[Stored records]

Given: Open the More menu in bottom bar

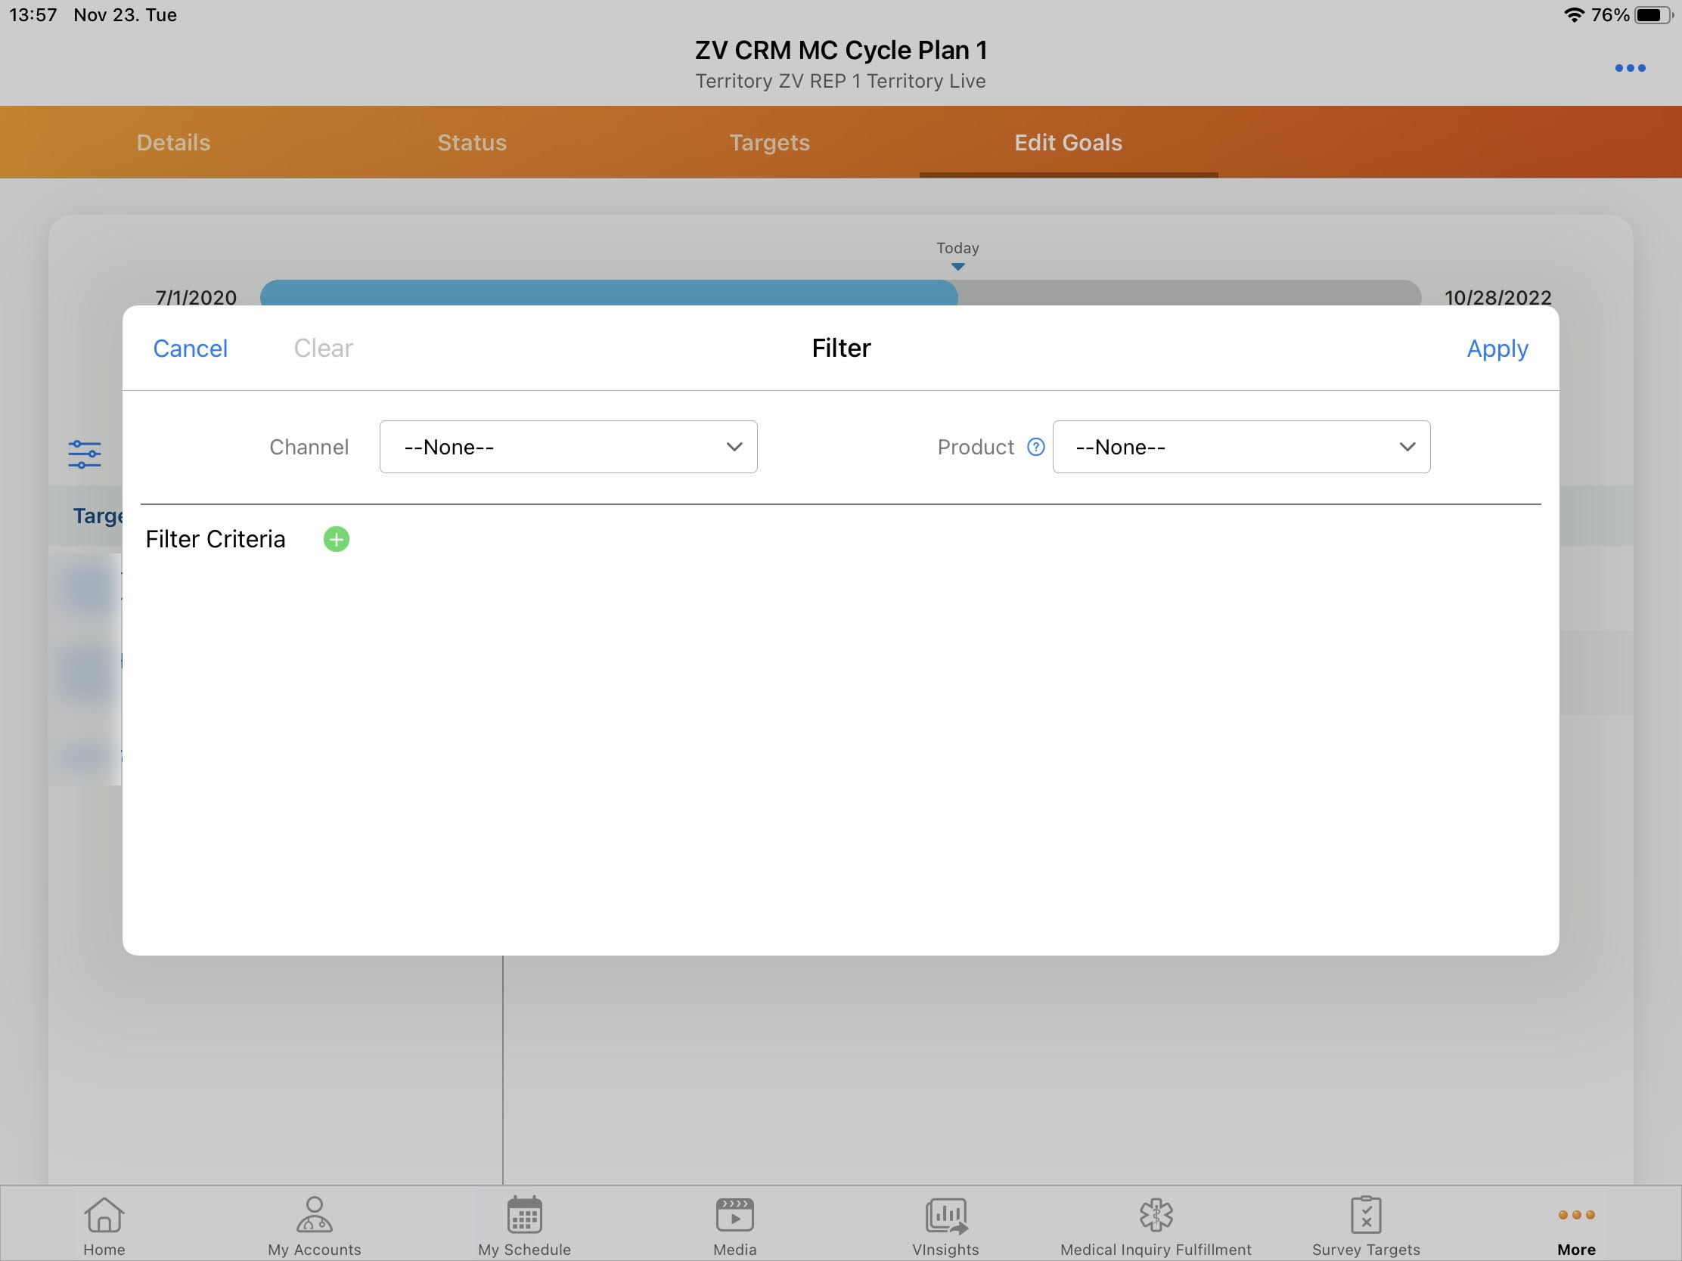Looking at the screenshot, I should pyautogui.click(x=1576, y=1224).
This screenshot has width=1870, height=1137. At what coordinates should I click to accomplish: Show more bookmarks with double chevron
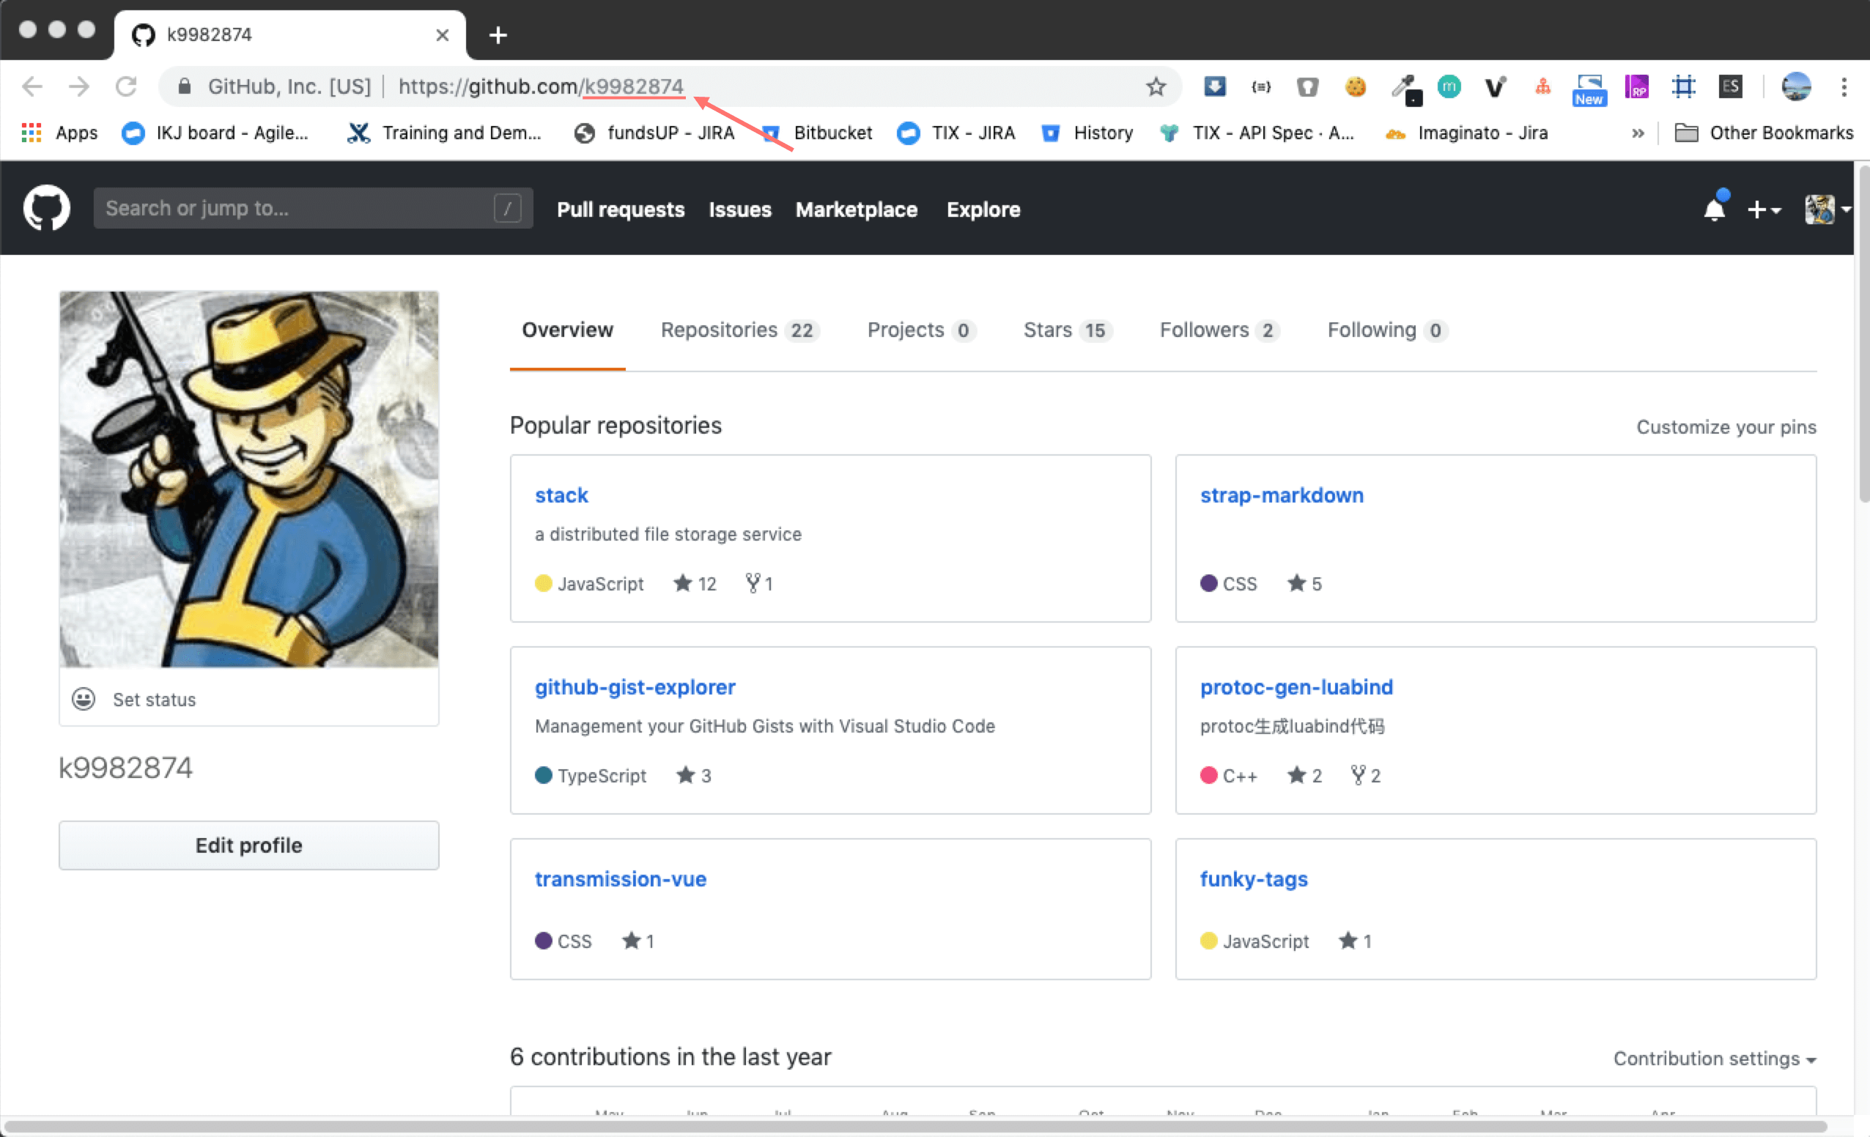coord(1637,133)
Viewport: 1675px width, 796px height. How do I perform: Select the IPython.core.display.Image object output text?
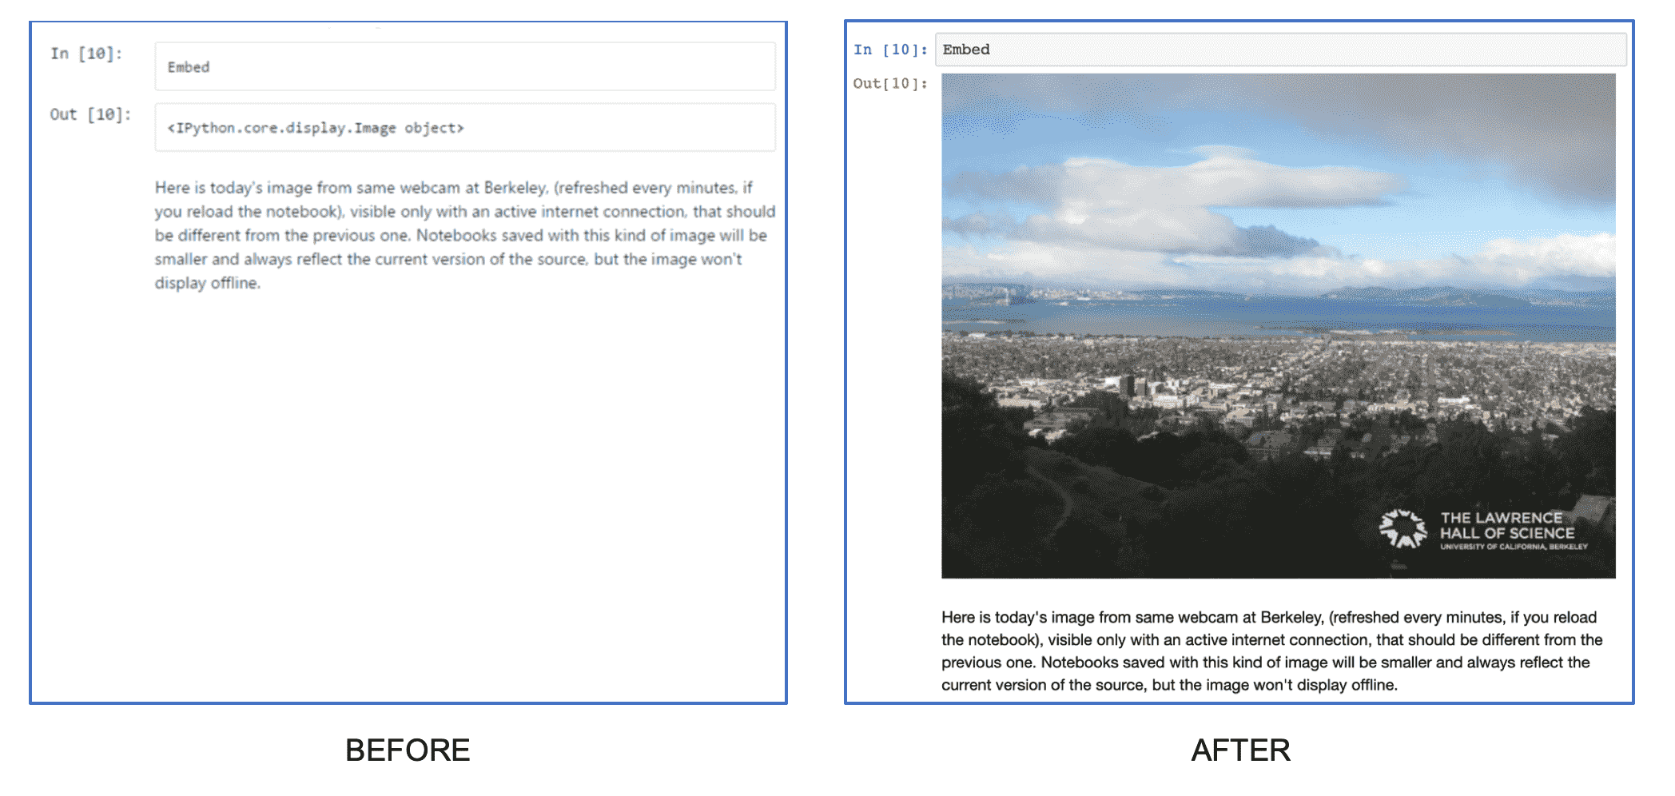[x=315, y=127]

- _The task_
Beginning with the line that contains "This screenshot has" in the data above, please copy each line exactly until the last line, both ends included, skipping any pictures.

- _Reply_
This screenshot has width=1870, height=1137. At what coordinates should I click to accomplish: Show more bookmarks with double chevron
coord(1637,133)
Viewport: 1675px width, 796px height. How do I perform: Select the IPython.core.display.Image object output text?
[x=315, y=127]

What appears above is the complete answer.